Given instruction » Can you rewrite the rows from the line containing "Task: Collapse the 采购部 tree node" through the end of the data entries as a JSON list of strings, one string per line, leaving out blank lines? Omit the pictures from your answer.

Data entries

---

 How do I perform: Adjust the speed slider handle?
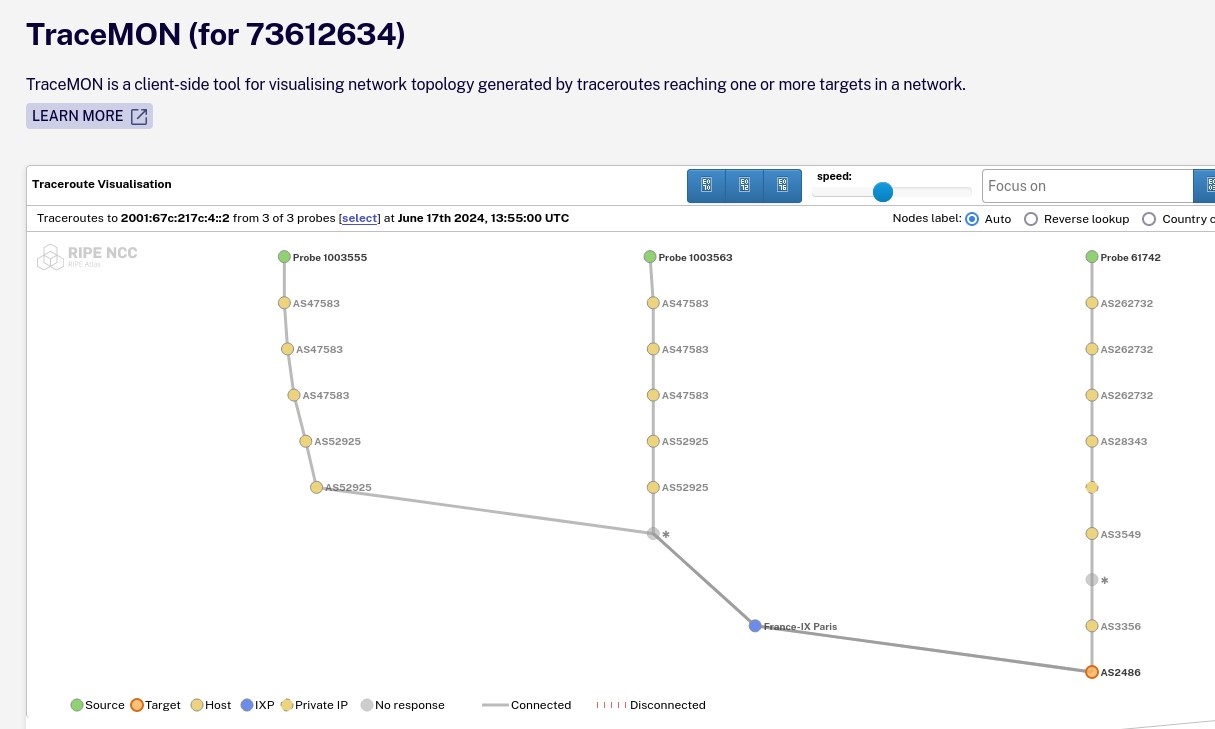882,191
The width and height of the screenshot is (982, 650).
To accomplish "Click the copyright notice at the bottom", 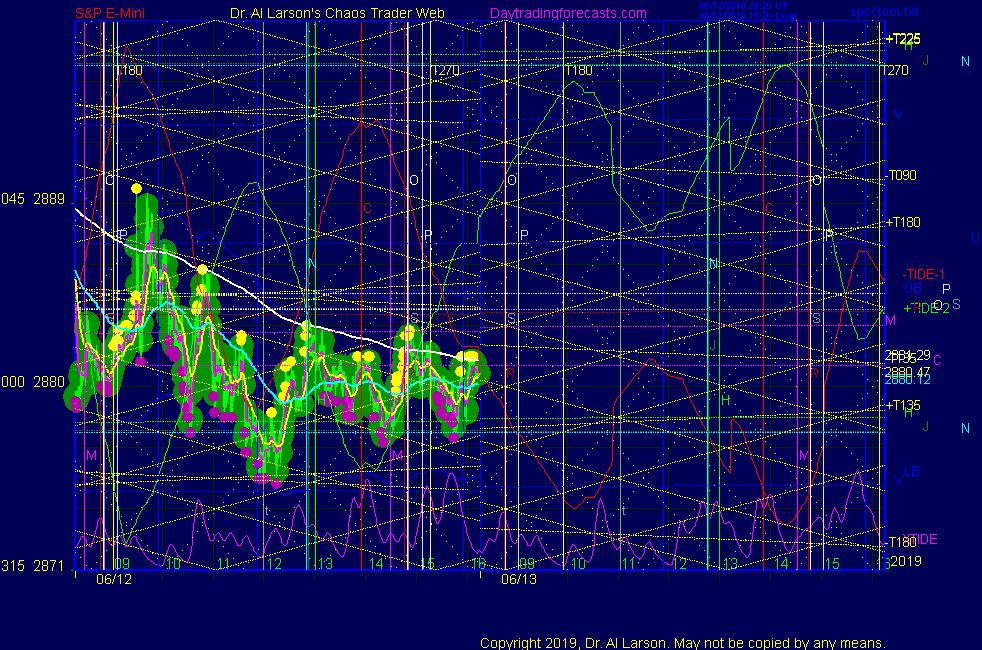I will (682, 642).
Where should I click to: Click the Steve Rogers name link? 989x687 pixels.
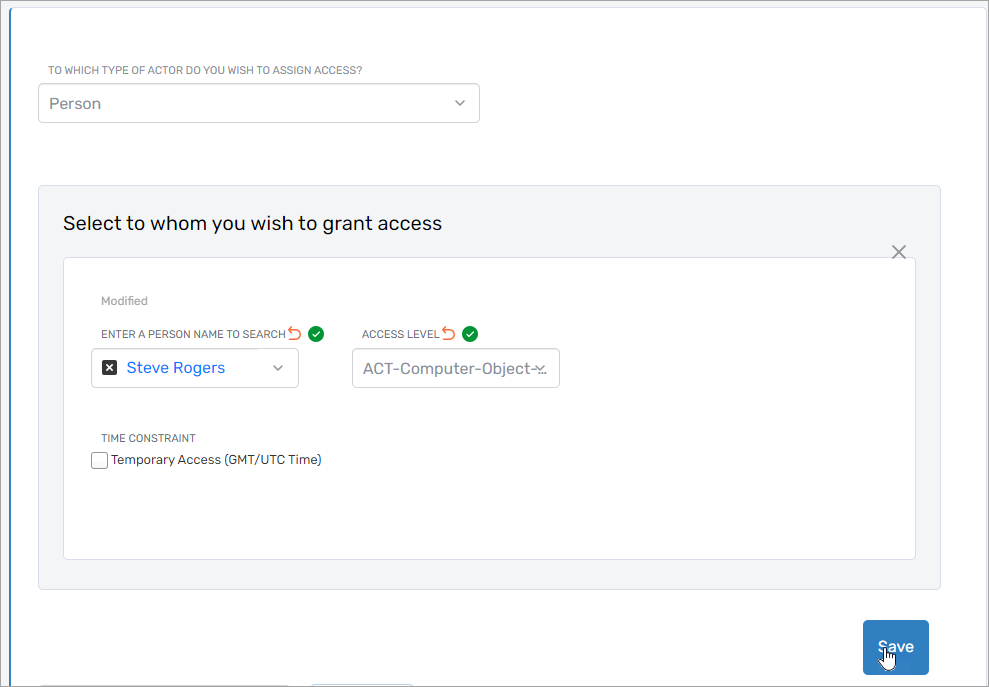coord(176,368)
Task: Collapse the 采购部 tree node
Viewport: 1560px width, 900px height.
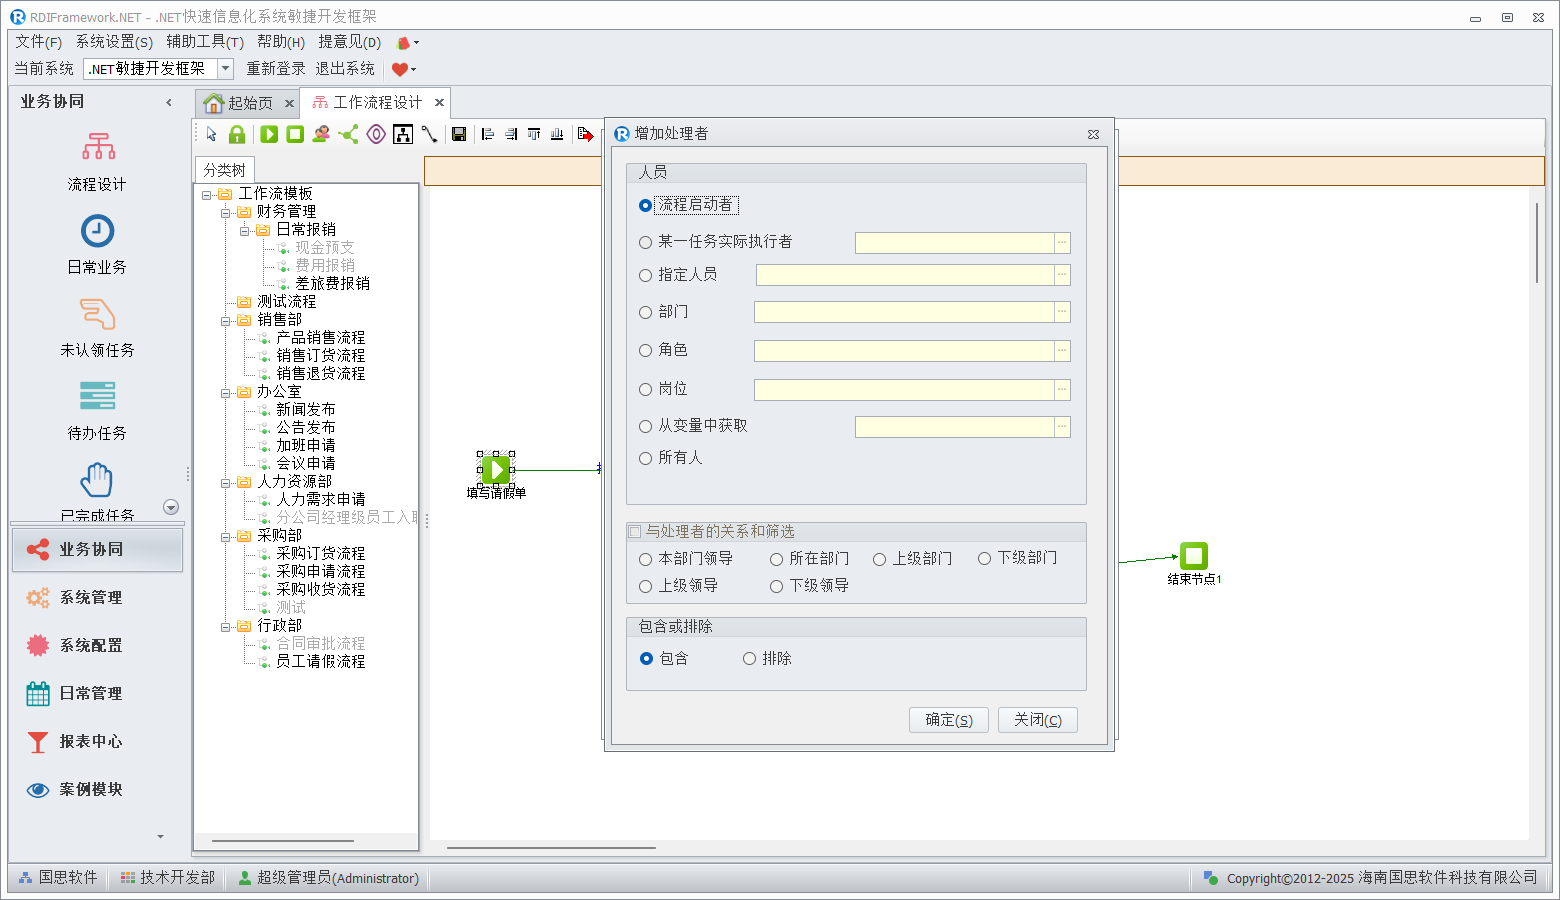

---

Answer for the task »
[
  "Task: Collapse the 采购部 tree node",
  "Viewport: 1560px width, 900px height."
]